Ichiro nears record with key pinch-hit

Miami veteran leads MLB with 26, sits two shy of all-time season mark

Ichiro nears record with key pinch-hit

ATLANTA -- No stranger to setting milestones, Ichiro Suzuki is pushing closer to becoming Major League Baseball's all-time leader for single-season pinch-hits.

The 43-year-old came off the bench Thursday night to provide a timely two-out, RBI single that put the Marlins in front. But the Braves rallied for two in the ninth inning, and celebrated a 6-5 walk-off victory at SunTrust Park.

Before Kurt Suzuki's two-out, run-scoring single off Brad Ziegler, it was Ichiro who was in line for the game-winning hit.

Along with giving the Marlins a 5-4 lead in the eighth inning, Ichiro established an MLB record with 95 plate appearances as a pinch-hitter. Rusty Staub had 94 plate appearances as a pinch-hitter in 1983 with the Mets. Ichiro's 26 pinch-hits this year are tops in the Majors, and he's two away from the all-time mark. John Vander Wal had 28 in 1995 with the Rockies.

"That's the one chance that I get," Ichiro said through his interpreter. "The approach hasn't changed. What I have done is, just all the knowledge and experiences I've gotten over the years, I'm doing the same things I have been doing."

The Marlins have now lost 10 of 11 and five straight. But in the eighth inning, they capitalized on second baseman Ozzie Albies' error on Brian Anderson's ground ball. With two outs off Jose Ramirez, Ichiro floated a soft single to left, driving home Anderson.

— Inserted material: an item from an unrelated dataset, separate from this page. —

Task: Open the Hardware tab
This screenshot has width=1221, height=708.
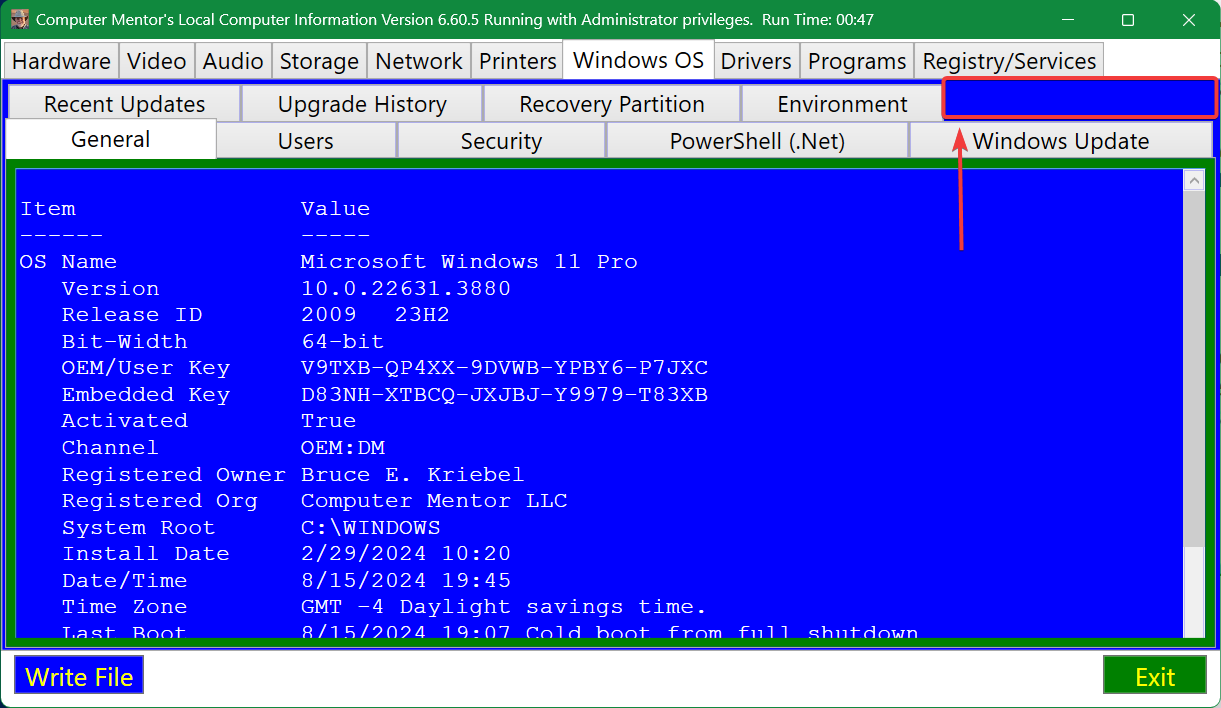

One of the most accomplished hitters of his generation, Ichiro built his Hall of Fame-worthy career by ranking among the annual leaders in hits. His last single gives him 3,072 in his career.

The Marlins have one of the most productive outfield trios in the Majors. Giancarlo Stanton, Marcell Ozuna and Christian Yelich have combined for 101 home runs. They're also playing almost every day, leaving limited chances for Ichiro.

As a reserve, Ichiro is preparing as if he will play, and he's often getting chances as a pinch-hitter.

"I don't think you can ever get used to a role like this," Ichiro said. "But you're kind of getting used to not getting used to it. I've learned enough to be able to go out there and do what I can."

Joe Frisaro has covered the Marlins for MLB.com since 2002. Follow him on Twitter @JoeFrisaro and listen to his podcast. This story was not subject to the approval of Major League Baseball or its clubs.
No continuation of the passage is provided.